[Start of section]

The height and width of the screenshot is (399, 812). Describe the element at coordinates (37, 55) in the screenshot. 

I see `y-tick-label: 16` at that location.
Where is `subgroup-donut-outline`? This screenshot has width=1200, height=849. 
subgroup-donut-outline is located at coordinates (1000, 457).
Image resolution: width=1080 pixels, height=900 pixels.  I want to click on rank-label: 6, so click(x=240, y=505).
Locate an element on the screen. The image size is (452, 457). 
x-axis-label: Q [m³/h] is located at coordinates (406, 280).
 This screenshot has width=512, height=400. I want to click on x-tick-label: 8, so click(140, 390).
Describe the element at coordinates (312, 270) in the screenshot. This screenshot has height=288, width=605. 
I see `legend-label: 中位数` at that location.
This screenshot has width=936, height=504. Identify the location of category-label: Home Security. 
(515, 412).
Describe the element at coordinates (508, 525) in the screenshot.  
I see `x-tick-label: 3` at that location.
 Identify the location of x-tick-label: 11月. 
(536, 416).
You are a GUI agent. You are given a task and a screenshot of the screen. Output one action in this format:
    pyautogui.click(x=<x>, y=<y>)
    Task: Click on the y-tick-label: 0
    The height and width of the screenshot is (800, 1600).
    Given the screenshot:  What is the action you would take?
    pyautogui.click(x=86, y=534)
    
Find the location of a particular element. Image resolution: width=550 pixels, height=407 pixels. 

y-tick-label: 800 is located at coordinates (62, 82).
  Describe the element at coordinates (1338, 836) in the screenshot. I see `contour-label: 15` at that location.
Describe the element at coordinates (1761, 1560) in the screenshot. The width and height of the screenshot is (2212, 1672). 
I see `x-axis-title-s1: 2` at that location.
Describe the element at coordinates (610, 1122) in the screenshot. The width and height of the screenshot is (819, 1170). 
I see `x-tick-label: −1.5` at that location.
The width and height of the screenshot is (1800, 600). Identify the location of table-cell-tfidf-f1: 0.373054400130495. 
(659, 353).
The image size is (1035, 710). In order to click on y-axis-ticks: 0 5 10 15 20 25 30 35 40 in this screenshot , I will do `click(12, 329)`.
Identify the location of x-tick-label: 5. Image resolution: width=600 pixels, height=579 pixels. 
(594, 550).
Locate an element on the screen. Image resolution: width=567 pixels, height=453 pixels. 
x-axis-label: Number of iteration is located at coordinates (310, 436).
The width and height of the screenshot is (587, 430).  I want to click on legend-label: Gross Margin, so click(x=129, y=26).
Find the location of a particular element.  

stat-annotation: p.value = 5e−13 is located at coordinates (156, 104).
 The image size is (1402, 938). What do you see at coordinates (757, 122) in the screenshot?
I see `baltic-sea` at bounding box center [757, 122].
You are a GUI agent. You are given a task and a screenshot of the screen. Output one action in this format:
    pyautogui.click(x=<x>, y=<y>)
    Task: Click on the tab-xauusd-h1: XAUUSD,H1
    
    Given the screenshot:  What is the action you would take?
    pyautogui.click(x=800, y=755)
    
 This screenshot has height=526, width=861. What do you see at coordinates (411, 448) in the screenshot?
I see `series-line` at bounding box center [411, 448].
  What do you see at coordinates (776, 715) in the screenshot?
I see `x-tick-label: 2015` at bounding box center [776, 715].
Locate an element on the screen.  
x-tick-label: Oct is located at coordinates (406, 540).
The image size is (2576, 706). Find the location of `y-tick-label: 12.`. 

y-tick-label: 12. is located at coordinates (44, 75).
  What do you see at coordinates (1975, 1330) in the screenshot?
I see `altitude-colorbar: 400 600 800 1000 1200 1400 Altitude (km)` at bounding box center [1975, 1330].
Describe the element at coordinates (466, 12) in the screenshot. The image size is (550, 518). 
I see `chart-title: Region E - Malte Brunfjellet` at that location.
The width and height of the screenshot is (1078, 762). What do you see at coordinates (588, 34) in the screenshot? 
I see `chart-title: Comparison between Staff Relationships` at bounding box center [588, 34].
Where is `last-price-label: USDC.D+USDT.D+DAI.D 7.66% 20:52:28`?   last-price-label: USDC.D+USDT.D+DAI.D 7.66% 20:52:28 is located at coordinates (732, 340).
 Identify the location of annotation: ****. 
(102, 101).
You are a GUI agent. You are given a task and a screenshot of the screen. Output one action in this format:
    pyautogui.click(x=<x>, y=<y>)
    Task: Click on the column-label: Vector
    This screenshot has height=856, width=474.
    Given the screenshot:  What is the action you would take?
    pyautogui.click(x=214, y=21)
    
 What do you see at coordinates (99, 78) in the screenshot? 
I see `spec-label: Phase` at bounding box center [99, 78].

[End of section]

=== EXERCISE AIM ===
Rewrite every one of the entries above as a JSON list of strings, one string per line, leaving out blank lines.

=== EXERCISE OUTPUT ===
[
  "The height and width of the screenshot is (399, 812). Describe the element at coordinates (37, 55) in the screenshot. ",
  "I see `y-tick-label: 16` at that location.",
  "Where is `subgroup-donut-outline`? This screenshot has width=1200, height=849. ",
  "subgroup-donut-outline is located at coordinates (1000, 457).",
  "Image resolution: width=1080 pixels, height=900 pixels.  I want to click on rank-label: 6, so click(x=240, y=505).",
  "Locate an element on the screen. The image size is (452, 457). ",
  "x-axis-label: Q [m³/h] is located at coordinates (406, 280).",
  " This screenshot has width=512, height=400. I want to click on x-tick-label: 8, so click(140, 390).",
  "Describe the element at coordinates (312, 270) in the screenshot. This screenshot has height=288, width=605. ",
  "I see `legend-label: 中位数` at that location.",
  "This screenshot has width=936, height=504. Identify the location of category-label: Home Security. ",
  "(515, 412).",
  "Describe the element at coordinates (508, 525) in the screenshot.  ",
  "I see `x-tick-label: 3` at that location.",
  " Identify the location of x-tick-label: 11月. ",
  "(536, 416).",
  "You are a GUI agent. You are given a task and a screenshot of the screen. Output one action in this format:",
  "    pyautogui.click(x=<x>, y=<y>)",
  "    Task: Click on the y-tick-label: 0",
  "    The height and width of the screenshot is (800, 1600).",
  "    Given the screenshot:  What is the action you would take?",
  "    pyautogui.click(x=86, y=534)",
  "Find the location of a particular element. Image resolution: width=550 pixels, height=407 pixels. ",
  "y-tick-label: 800 is located at coordinates (62, 82).",
  "  Describe the element at coordinates (1338, 836) in the screenshot. I see `contour-label: 15` at that location.",
  "Describe the element at coordinates (1761, 1560) in the screenshot. The width and height of the screenshot is (2212, 1672). ",
  "I see `x-axis-title-s1: 2` at that location.",
  "Describe the element at coordinates (610, 1122) in the screenshot. The width and height of the screenshot is (819, 1170). ",
  "I see `x-tick-label: −1.5` at that location.",
  "The width and height of the screenshot is (1800, 600). Identify the location of table-cell-tfidf-f1: 0.373054400130495. ",
  "(659, 353).",
  "The image size is (1035, 710). In order to click on y-axis-ticks: 0 5 10 15 20 25 30 35 40 in this screenshot , I will do `click(12, 329)`.",
  "Identify the location of x-tick-label: 5. Image resolution: width=600 pixels, height=579 pixels. ",
  "(594, 550).",
  "Locate an element on the screen. Image resolution: width=567 pixels, height=453 pixels. ",
  "x-axis-label: Number of iteration is located at coordinates (310, 436).",
  "The width and height of the screenshot is (587, 430).  I want to click on legend-label: Gross Margin, so click(x=129, y=26).",
  "Find the location of a particular element.  ",
  "stat-annotation: p.value = 5e−13 is located at coordinates (156, 104).",
  " The image size is (1402, 938). What do you see at coordinates (757, 122) in the screenshot?",
  "I see `baltic-sea` at bounding box center [757, 122].",
  "You are a GUI agent. You are given a task and a screenshot of the screen. Output one action in this format:",
  "    pyautogui.click(x=<x>, y=<y>)",
  "    Task: Click on the tab-xauusd-h1: XAUUSD,H1",
  "    Given the screenshot:  What is the action you would take?",
  "    pyautogui.click(x=800, y=755)",
  " This screenshot has height=526, width=861. What do you see at coordinates (411, 448) in the screenshot?",
  "I see `series-line` at bounding box center [411, 448].",
  "  What do you see at coordinates (776, 715) in the screenshot?",
  "I see `x-tick-label: 2015` at bounding box center [776, 715].",
  "Locate an element on the screen.  ",
  "x-tick-label: Oct is located at coordinates (406, 540).",
  "The image size is (2576, 706). Find the location of `y-tick-label: 12.`. ",
  "y-tick-label: 12. is located at coordinates (44, 75).",
  "  What do you see at coordinates (1975, 1330) in the screenshot?",
  "I see `altitude-colorbar: 400 600 800 1000 1200 1400 Altitude (km)` at bounding box center [1975, 1330].",
  "Describe the element at coordinates (466, 12) in the screenshot. The image size is (550, 518). ",
  "I see `chart-title: Region E - Malte Brunfjellet` at that location.",
  "The width and height of the screenshot is (1078, 762). What do you see at coordinates (588, 34) in the screenshot? ",
  "I see `chart-title: Comparison between Staff Relationships` at bounding box center [588, 34].",
  "Where is `last-price-label: USDC.D+USDT.D+DAI.D 7.66% 20:52:28`?   last-price-label: USDC.D+USDT.D+DAI.D 7.66% 20:52:28 is located at coordinates (732, 340).",
  " Identify the location of annotation: ****. ",
  "(102, 101).",
  "You are a GUI agent. You are given a task and a screenshot of the screen. Output one action in this format:",
  "    pyautogui.click(x=<x>, y=<y>)",
  "    Task: Click on the column-label: Vector",
  "    This screenshot has height=856, width=474.",
  "    Given the screenshot:  What is the action you would take?",
  "    pyautogui.click(x=214, y=21)",
  " What do you see at coordinates (99, 78) in the screenshot? ",
  "I see `spec-label: Phase` at bounding box center [99, 78]."
]